Fish in the diet of pregnant women promotes the development of their unborn children. This was reported by researchers in the British medical journal “The Lancet”. Children of those mothers who eat more than 340 grams of fish per week during pregnancy particularly benefited.
That writes the group around Joseph Hibbeln of the US health authority (NIH) in Bethesda (US state Maryland). The researchers had evaluated data from 11,875 women on their fish consumption. They were each interviewed at the 32nd week of pregnancy. In addition, the children of these mothers were examined for their mental abilities at the age of six months to eight years. The result: the more fish the mothers ate, the better their scores for social behavior and skills, fine motor skills and communication.
Fish and other seafood are particularly rich in omega-3 fatty acids, which humans need but cannot produce themselves. Omega-3 refers to a detail in the chemical structure of these molecules. The optimal development of the nerves and the brain of small children depends in many cases on these fatty acids, explain the researchers.
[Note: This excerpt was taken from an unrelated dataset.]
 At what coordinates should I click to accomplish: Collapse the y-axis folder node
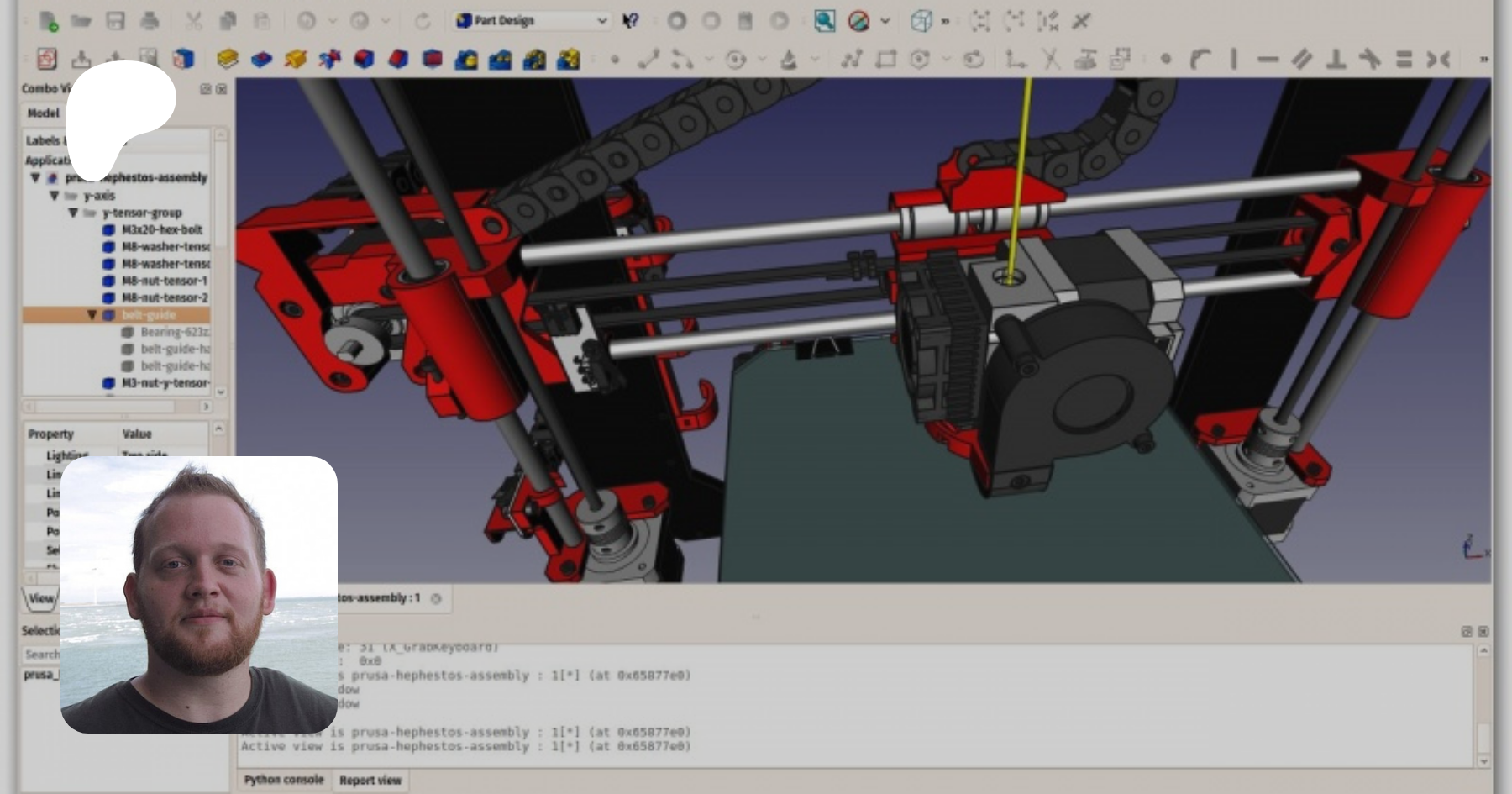click(x=54, y=195)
They divided the mothers into three groups: the first ate no fish, the second up to 340 grams and the third more than 340 grams per week.
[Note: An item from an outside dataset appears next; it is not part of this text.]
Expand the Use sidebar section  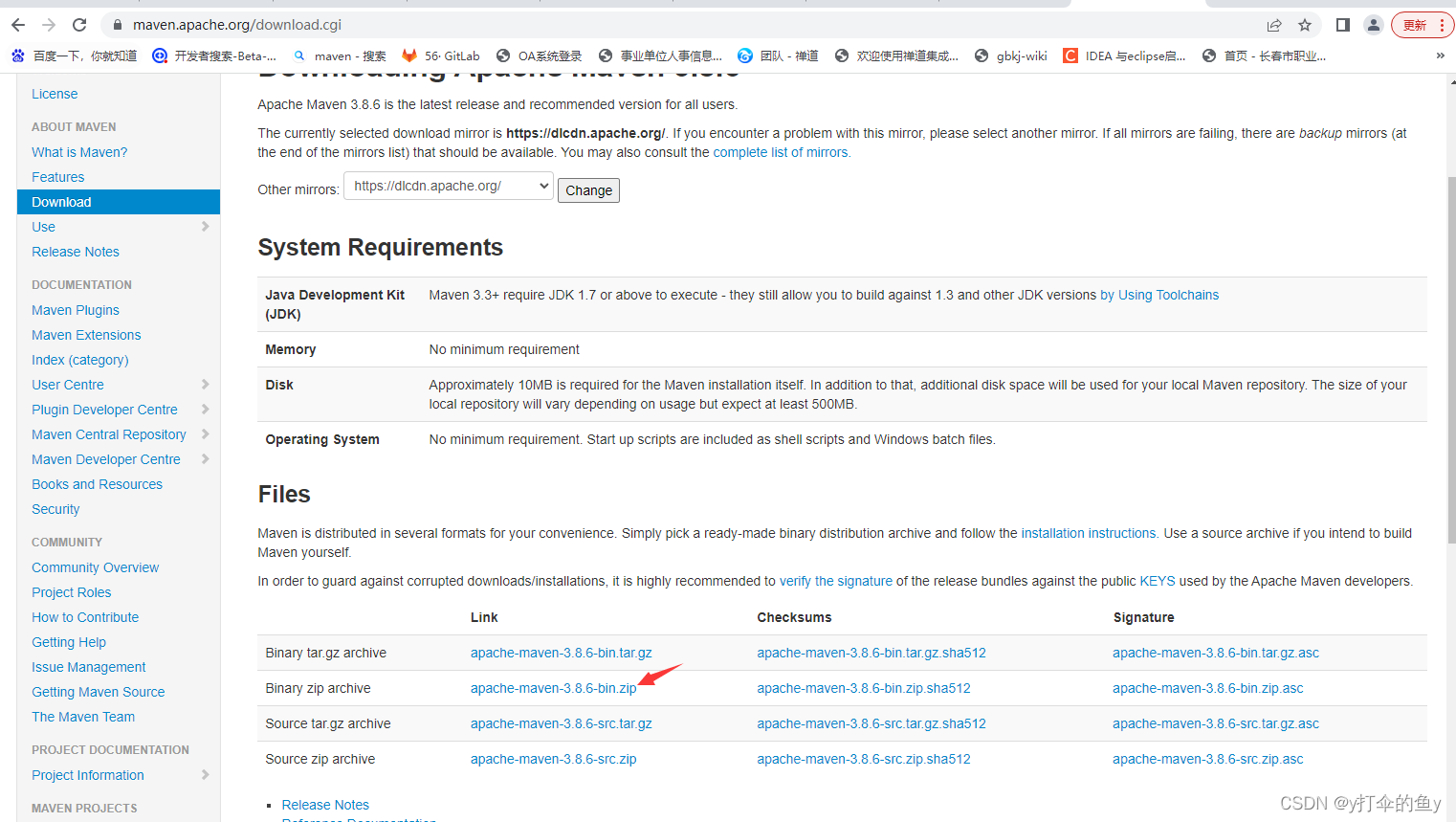pos(206,227)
Among other things, Hibbeln and his colleagues examined so-called verbal intelligence, the ability to use words. Boys and girls whose mothers ate less than 340 grams of fish were found with above-average frequency in the lower quarter of the test subjects, they say in “The Lancet.”
“These results underscore the importance of fish to the maternal diet during pregnancy and support the widely held view that fish is food for the brain,” writes Gary Myers of the University of Rochester (U.S. state of New York) in an accompanying commentary.
Hibbeln and his colleagues had focused on the 340-gram figure after other U.S. authorities initially advised expectant mothers against eating more than that amount. According to these concerns, the traces of neurotoxins contained in the fish could harm unborn children. However, such a recommendation could also result in an undersupply of omega-3 fatty acids for the children, according to The Lancet.
Methylmercury, which can accumulate in fish, is particularly dangerous. The Federal Institute for Risk Assessment in Berlin considers one to two portions of fish a week to be beneficial to health. Although fish can be contaminated, there is no need to reckon with alarming mercury intakes if this recommendation is adhered to, it says.